### Dataset entries
Segment Open

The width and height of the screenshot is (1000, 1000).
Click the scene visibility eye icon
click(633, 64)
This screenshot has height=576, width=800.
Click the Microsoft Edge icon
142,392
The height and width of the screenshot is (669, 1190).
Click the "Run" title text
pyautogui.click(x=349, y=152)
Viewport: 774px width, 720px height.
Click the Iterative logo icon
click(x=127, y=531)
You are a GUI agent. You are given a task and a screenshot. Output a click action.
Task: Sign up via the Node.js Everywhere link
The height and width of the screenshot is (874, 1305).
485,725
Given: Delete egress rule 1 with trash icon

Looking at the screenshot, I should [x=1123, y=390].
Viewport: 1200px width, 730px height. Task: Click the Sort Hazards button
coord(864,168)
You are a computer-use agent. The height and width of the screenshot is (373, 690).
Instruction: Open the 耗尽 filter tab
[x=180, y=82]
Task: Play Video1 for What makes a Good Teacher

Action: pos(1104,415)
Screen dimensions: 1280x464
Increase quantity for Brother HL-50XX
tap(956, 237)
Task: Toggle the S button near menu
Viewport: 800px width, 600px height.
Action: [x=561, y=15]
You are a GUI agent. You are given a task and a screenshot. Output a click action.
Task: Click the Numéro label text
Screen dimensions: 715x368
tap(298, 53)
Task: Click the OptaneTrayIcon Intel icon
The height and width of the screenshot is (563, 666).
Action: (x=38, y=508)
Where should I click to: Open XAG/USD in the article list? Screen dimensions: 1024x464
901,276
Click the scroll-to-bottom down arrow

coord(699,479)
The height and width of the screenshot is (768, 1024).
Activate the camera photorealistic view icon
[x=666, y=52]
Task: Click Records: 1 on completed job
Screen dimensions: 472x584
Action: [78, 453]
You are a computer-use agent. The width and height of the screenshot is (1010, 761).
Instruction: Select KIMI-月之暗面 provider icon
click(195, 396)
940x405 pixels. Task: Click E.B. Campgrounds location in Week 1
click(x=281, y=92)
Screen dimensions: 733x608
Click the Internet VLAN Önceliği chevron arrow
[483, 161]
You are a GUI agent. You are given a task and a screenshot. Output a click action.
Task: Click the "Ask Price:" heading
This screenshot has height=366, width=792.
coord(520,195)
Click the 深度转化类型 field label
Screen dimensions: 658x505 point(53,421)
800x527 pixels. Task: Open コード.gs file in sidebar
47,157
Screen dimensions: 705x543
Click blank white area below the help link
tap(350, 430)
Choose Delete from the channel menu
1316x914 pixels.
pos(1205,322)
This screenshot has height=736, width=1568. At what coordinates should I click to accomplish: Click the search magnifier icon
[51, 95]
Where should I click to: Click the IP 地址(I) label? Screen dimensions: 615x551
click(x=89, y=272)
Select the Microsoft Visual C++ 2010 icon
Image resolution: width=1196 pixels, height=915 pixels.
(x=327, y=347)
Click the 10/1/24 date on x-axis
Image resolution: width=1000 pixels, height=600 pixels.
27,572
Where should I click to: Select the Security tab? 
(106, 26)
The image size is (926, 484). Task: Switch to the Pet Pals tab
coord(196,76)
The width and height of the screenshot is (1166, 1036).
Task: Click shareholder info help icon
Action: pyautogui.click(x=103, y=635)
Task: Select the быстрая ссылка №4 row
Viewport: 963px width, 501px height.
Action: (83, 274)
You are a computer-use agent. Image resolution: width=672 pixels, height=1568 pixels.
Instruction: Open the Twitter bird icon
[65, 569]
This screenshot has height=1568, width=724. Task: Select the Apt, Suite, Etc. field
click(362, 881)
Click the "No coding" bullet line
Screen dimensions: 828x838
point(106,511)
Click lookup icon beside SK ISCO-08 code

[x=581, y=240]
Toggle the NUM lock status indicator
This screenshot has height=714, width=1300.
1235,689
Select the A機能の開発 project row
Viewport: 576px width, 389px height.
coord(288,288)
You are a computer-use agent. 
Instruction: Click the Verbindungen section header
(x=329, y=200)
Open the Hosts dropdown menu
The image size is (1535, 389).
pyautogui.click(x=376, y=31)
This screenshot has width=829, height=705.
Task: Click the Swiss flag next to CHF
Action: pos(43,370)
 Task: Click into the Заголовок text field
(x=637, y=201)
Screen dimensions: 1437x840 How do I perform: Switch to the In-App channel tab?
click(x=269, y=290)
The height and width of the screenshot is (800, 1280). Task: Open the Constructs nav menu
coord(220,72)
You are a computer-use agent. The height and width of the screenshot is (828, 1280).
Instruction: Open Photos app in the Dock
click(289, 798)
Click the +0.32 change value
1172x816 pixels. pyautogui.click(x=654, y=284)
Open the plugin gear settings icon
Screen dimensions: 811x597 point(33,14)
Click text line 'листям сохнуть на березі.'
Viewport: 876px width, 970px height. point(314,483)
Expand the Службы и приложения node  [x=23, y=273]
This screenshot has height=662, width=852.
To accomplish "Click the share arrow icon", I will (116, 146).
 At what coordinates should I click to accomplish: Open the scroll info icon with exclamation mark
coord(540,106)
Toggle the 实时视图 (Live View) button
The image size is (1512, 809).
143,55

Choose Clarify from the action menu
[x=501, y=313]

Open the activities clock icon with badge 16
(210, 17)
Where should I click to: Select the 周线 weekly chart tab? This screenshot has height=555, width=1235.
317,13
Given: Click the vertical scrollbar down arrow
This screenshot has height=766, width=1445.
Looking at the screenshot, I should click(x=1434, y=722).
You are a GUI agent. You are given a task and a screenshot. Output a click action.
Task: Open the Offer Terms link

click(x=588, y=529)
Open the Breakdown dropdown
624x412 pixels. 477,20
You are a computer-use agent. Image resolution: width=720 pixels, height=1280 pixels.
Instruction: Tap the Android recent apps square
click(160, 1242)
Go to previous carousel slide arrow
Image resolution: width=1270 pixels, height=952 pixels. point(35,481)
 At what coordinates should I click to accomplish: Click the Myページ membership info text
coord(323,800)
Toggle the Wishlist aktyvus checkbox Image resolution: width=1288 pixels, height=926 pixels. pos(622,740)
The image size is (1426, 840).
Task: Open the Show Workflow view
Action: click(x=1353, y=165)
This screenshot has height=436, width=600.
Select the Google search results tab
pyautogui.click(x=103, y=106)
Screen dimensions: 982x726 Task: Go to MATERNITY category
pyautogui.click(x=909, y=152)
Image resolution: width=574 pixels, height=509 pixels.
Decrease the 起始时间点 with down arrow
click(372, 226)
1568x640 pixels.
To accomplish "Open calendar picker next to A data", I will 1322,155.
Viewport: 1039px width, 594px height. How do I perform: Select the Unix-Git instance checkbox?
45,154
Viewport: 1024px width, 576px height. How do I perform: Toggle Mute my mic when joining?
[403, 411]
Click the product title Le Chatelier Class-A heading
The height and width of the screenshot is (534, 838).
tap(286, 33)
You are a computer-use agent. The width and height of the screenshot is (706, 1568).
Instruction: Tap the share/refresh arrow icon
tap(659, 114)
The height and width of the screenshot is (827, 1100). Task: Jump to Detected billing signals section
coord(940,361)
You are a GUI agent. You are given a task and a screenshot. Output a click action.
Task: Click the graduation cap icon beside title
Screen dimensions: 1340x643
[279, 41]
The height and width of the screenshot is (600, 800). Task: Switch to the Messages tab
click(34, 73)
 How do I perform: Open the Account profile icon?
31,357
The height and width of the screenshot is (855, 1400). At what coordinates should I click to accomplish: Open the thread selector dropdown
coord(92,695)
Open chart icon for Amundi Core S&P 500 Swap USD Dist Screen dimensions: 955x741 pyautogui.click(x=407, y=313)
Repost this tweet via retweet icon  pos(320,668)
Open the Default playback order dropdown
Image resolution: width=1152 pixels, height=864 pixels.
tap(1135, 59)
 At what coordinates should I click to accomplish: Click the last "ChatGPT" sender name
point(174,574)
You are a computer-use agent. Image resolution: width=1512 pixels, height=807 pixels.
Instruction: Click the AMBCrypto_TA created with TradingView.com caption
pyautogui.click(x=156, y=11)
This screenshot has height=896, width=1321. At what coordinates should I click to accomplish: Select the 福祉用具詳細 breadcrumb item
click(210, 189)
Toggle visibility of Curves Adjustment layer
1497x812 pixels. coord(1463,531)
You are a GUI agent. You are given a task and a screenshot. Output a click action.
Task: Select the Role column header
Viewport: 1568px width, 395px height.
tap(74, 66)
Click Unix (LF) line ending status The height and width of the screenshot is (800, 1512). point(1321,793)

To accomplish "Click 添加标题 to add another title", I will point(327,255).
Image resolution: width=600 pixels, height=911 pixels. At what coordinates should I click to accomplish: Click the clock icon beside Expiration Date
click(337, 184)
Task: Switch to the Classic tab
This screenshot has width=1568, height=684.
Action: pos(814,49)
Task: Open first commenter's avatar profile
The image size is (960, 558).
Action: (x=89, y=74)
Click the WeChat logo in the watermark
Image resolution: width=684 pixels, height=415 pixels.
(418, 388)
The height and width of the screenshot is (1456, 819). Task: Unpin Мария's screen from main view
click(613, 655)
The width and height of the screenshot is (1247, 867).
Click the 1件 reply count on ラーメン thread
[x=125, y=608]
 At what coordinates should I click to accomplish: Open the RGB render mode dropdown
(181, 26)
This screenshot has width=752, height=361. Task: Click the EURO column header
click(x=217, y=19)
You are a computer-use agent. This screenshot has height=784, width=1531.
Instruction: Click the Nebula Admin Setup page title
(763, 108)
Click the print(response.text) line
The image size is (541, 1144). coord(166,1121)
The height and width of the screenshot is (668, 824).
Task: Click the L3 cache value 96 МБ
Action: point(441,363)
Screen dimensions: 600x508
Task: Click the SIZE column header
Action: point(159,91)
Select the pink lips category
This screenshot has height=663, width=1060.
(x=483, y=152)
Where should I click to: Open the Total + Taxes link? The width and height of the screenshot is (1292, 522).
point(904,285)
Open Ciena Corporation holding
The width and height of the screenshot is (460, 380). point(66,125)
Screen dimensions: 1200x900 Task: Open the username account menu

Segment Closed

### Assigned task
Up to and including the line with "The height and width of the screenshot is (669, 1190).", please return the records exactly, beginning from their first line.

### Answer to this task
The width and height of the screenshot is (1000, 1000).
Click the scene visibility eye icon
click(633, 64)
This screenshot has height=576, width=800.
Click the Microsoft Edge icon
142,392
The height and width of the screenshot is (669, 1190).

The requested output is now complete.